[Dataset entries]
__________________________________________________
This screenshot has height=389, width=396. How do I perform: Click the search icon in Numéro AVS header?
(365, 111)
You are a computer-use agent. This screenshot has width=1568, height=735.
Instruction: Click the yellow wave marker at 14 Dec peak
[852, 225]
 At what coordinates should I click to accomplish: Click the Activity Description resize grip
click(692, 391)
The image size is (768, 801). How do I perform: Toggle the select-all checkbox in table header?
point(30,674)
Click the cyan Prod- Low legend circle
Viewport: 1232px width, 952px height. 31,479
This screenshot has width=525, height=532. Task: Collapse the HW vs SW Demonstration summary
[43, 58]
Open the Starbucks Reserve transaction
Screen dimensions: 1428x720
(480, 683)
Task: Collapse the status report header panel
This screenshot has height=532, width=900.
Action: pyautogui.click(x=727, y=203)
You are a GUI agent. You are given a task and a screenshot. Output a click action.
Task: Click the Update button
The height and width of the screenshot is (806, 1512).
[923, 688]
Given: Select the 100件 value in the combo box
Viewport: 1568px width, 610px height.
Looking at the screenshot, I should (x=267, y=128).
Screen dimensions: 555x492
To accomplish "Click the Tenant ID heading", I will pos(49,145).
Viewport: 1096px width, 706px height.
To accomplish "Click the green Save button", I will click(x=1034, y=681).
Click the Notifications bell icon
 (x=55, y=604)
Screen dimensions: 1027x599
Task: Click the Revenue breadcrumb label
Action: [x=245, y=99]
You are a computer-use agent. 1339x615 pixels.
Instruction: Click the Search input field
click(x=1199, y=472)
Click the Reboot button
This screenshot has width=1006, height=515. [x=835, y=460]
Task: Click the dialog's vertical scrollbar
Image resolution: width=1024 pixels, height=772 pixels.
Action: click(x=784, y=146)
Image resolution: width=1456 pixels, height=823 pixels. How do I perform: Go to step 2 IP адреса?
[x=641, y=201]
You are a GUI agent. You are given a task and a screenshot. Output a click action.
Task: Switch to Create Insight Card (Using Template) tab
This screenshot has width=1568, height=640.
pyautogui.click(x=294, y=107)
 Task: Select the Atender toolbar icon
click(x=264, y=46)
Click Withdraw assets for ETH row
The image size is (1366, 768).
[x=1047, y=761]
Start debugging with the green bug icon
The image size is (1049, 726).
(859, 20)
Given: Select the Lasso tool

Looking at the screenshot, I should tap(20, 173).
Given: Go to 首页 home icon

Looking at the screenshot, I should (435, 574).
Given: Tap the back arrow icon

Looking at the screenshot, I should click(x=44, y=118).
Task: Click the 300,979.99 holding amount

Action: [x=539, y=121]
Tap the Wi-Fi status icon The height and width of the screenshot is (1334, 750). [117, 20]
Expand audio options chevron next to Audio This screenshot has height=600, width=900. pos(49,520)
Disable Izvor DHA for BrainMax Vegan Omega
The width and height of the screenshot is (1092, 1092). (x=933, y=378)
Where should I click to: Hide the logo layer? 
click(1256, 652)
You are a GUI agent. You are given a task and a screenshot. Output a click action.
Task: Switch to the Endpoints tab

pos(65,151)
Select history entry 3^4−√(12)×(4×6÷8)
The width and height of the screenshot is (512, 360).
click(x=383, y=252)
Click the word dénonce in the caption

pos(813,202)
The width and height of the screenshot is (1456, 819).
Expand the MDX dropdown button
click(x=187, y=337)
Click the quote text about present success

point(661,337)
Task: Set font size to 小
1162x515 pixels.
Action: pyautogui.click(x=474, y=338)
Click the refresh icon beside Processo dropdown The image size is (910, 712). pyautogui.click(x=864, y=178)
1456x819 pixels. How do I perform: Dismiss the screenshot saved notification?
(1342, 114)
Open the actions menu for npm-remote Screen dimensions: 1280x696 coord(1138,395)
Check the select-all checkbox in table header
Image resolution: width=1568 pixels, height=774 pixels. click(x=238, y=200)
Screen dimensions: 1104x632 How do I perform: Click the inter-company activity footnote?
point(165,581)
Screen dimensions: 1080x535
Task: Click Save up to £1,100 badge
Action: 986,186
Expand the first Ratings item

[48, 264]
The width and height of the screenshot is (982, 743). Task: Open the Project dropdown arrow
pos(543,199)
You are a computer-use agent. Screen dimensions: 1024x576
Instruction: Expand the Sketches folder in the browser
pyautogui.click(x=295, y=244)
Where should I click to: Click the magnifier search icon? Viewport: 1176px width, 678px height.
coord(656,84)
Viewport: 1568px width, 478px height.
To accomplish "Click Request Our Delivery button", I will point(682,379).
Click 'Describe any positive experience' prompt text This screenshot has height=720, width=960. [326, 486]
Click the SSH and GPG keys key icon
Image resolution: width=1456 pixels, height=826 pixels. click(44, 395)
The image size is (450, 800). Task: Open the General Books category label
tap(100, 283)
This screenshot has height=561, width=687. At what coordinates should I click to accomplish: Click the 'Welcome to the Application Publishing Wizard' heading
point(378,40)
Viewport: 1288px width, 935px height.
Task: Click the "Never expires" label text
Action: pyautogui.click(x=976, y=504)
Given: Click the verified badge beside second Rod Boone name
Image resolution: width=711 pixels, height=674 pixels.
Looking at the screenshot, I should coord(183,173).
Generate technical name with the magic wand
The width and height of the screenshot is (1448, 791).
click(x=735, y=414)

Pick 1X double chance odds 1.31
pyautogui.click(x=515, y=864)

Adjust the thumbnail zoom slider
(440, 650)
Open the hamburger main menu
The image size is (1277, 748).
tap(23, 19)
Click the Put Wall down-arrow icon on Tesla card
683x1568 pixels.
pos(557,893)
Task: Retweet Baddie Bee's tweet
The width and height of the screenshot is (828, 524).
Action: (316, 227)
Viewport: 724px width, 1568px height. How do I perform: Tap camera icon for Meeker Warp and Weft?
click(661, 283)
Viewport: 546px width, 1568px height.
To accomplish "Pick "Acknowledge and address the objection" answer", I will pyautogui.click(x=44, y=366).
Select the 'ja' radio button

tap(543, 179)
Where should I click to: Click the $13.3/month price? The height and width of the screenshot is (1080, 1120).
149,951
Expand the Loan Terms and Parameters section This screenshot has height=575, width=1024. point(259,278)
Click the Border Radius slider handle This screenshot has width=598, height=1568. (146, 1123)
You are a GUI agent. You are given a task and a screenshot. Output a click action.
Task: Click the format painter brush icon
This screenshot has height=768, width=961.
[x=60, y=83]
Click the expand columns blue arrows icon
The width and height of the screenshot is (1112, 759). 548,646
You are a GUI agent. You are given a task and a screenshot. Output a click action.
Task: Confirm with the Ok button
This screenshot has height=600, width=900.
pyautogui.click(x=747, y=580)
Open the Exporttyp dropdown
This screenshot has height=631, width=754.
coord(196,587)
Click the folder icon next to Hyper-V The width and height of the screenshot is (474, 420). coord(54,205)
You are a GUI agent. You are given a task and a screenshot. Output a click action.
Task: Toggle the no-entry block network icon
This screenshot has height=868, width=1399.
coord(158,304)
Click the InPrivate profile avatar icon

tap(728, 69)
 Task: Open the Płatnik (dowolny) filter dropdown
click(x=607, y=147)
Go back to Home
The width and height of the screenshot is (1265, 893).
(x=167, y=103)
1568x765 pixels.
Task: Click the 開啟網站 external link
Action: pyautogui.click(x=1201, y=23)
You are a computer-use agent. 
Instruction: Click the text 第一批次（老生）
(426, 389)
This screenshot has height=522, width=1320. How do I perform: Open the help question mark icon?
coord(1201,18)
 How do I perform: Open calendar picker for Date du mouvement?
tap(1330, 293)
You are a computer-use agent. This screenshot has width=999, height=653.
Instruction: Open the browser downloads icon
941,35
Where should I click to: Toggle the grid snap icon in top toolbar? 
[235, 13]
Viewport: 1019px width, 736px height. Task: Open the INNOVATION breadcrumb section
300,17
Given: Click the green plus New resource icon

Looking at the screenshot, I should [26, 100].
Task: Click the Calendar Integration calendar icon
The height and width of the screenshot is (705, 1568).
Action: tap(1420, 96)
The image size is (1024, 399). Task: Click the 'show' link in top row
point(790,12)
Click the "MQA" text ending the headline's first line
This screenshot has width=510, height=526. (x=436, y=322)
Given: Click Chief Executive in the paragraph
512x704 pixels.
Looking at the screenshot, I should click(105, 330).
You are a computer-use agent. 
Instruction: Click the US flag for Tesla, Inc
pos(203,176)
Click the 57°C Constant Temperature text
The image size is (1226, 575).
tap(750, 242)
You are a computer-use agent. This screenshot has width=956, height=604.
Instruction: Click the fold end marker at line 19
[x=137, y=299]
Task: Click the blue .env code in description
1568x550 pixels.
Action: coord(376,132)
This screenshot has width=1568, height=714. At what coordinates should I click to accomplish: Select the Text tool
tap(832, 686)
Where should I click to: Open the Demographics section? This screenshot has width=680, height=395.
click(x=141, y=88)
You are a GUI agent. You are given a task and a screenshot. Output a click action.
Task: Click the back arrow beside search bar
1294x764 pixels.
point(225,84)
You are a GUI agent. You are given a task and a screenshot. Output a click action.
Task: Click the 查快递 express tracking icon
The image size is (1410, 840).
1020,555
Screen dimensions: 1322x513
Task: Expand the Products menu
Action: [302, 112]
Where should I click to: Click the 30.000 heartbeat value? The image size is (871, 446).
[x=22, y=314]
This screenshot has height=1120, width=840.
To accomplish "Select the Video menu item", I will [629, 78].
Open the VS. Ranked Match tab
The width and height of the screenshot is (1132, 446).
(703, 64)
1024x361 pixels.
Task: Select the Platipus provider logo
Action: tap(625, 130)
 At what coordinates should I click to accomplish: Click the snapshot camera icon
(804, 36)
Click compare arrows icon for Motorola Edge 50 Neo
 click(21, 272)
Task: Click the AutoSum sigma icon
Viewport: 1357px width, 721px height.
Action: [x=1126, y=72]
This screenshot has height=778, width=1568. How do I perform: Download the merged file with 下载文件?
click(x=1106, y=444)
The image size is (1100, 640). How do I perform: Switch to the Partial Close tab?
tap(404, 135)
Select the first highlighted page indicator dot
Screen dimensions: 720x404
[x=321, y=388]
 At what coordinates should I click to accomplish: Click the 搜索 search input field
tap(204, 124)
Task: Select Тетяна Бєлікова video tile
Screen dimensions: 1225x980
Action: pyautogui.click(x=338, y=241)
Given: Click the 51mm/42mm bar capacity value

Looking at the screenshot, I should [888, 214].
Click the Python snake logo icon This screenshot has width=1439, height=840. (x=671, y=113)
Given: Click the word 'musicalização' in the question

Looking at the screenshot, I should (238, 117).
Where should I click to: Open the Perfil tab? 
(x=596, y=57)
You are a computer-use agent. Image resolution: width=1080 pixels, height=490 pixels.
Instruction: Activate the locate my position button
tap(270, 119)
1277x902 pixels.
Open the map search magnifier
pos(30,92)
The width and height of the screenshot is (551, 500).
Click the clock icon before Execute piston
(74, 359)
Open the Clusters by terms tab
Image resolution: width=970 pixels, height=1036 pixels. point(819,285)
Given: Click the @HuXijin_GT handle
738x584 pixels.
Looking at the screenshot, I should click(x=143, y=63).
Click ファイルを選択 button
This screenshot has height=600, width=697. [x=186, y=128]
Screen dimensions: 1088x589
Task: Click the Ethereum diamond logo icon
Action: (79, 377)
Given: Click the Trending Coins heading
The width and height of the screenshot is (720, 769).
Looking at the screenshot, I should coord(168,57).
__________________________________________________
Taking the lines above, repeat exactly those from the line that contains "Pick 1X double chance odds 1.31" through the line that contains "Task: Confirm with the Ok button", and both of those lines as well. Include nothing else.

Pick 1X double chance odds 1.31
pyautogui.click(x=515, y=864)

Adjust the thumbnail zoom slider
(440, 650)
Open the hamburger main menu
The image size is (1277, 748).
tap(23, 19)
Click the Put Wall down-arrow icon on Tesla card
683x1568 pixels.
pos(557,893)
Task: Retweet Baddie Bee's tweet
The width and height of the screenshot is (828, 524).
Action: (316, 227)
Viewport: 724px width, 1568px height. How do I perform: Tap camera icon for Meeker Warp and Weft?
click(661, 283)
Viewport: 546px width, 1568px height.
To accomplish "Pick "Acknowledge and address the objection" answer", I will pyautogui.click(x=44, y=366).
Select the 'ja' radio button

tap(543, 179)
Where should I click to: Click the $13.3/month price? The height and width of the screenshot is (1080, 1120).
149,951
Expand the Loan Terms and Parameters section This screenshot has height=575, width=1024. point(259,278)
Click the Border Radius slider handle This screenshot has width=598, height=1568. (146, 1123)
You are a GUI agent. You are given a task and a screenshot. Output a click action.
Task: Click the format painter brush icon
This screenshot has height=768, width=961.
[x=60, y=83]
Click the expand columns blue arrows icon
The width and height of the screenshot is (1112, 759). 548,646
You are a GUI agent. You are given a task and a screenshot. Output a click action.
Task: Confirm with the Ok button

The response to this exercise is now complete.